Beha`alotcha: Hearing, not seeing, is believing


(Getty Images)

By Rabbi Josef Davidson

Following my transfer to a new elementary school in the fourth grade, I was offered the opportunity to play a musical instrument. Music had always been a huge part of my life, whether in synagogue, which I attended each Shabbat morning with my grandfather, or at home, where my mother played the radio throughout the day. 

While my mother suggested I play the cello, I chose to play the trumpet because my father had said that if his family could have afforded it, he would have played the trumpet. So, at the age of 9 years old, my parents bought me a brand new Olds Ambassador trumpet. By the eighth grade, I had traded that student horn and some hard-earned cash from mowing lawns for a beautiful King Super 80 with a silver bell, which I continued to play through my first year of college and, of late, in bands in Chattanooga, Tenn., and in St. Louis.

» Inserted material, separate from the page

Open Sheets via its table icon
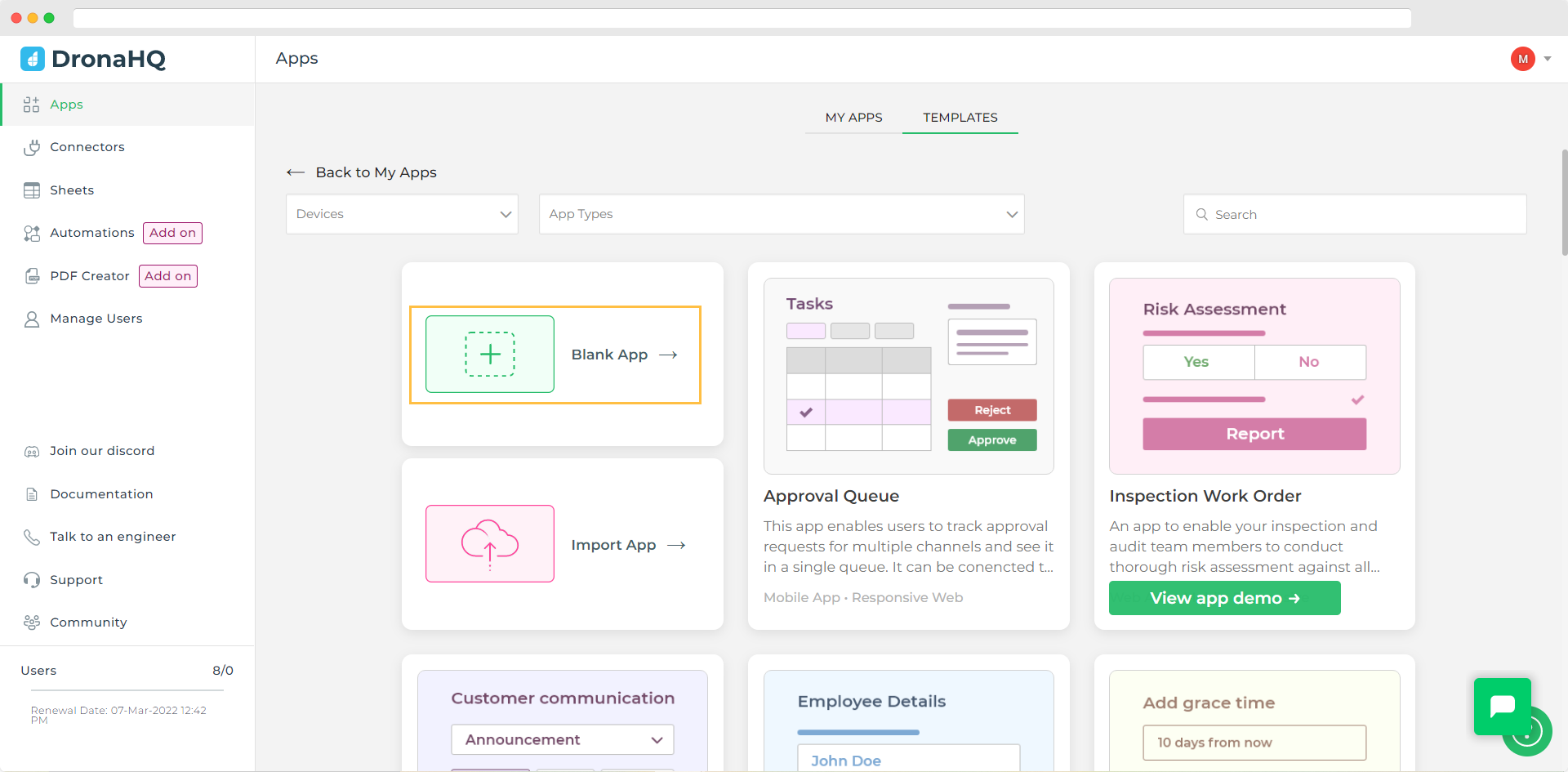The image size is (1568, 772). (x=32, y=190)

In this week’s Torah portion, Beha`alotcha, immediately after learning that the Divine Presence would symbolically appear as a cloud by day and a pillar of fire by night hovering over the Mishkan, the Tabernacle, Moses is instructed to have two silver trumpets fashioned for the purpose of communication with the people. These rudimentary instruments were to be hammered out of silver, and the number of trumpets employed and the duration of the blasts would supplement the instructions to the people at large and/or the leaders also provided by the cloud/pillar of fire. 

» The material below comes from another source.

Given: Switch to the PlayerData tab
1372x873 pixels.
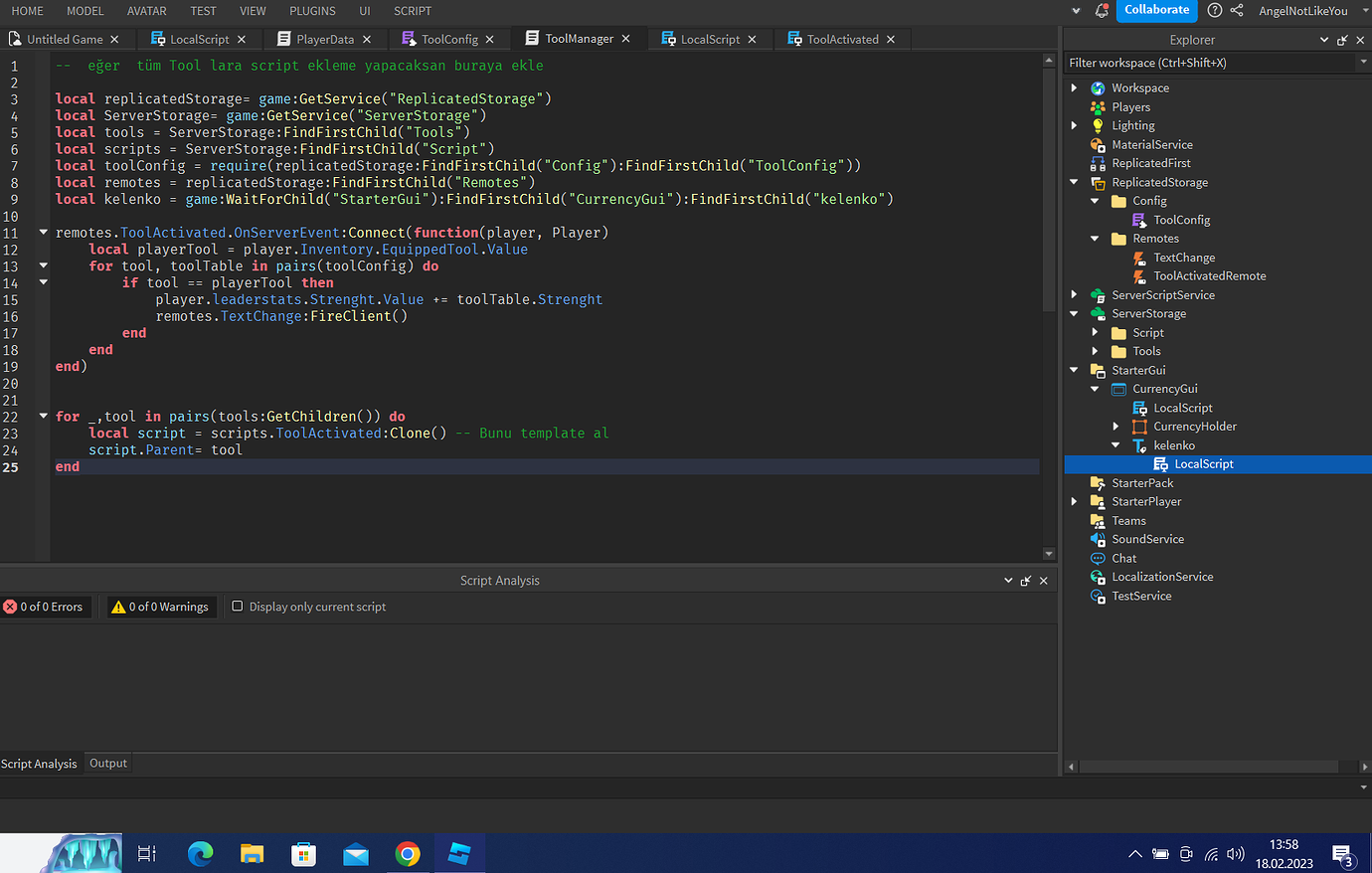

The question, of course, is why was this backup system to be implemented? As they wandered the wilderness, were not the cloud and the pillar of fire clearly visible to each and every member of the Israelite contingents? 

Beth Shalom Cemetery ad

In his brilliant book simply titled “The Torah,” the late Rabbi Gunther Plaut commented on this very question. His insight is worth quoting:

“The cloud was a visual, the trumpets an auditive reminder of God’s presence. Somehow, Jewish instinct never quite trusted the witness of the eyes. … At Sinai, the emphasis was not so much on what the people saw but, more importantly, on what they heard. The true key word of Judaism is not re-eh (see) but shema (hear).” (Page 1086)

Missouri may be the Show Me State but, for Israel, it was all about the words, the sounds. Our eyes can be fooled, but not our ears. The Shema is a passage that is central to Jewish prayer in the morning and in the evening, and the verb itself connotes not only hearing but understanding. Magicians, or better, illusionists constitute a profession based on the fact that people cannot always trust what they see. The most rudimentary of tricks are optical illusions meant to divert the eyes’ attention from what is happening. An entire genre of art plays upon this vulnerability of eyesight, from the work of Escher to those memes on social media in which pictures or words appear to be one thing and then another. 

The trumpet has evolved over the millennia since it was employed by our ancestors, but the importance of music, words and sounds has remained the same. Whether it is the delicate music of the Baroque era, the joyful sounds of swing and jazz, or simply the clarion calls of the bugle, the trumpet reminds us all to listen, to hear, and to respond emotionally, physically and spiritually. 

Shema Yisra’el, Hear, O Israel … with all your heart, with all your soul, and with all your might.”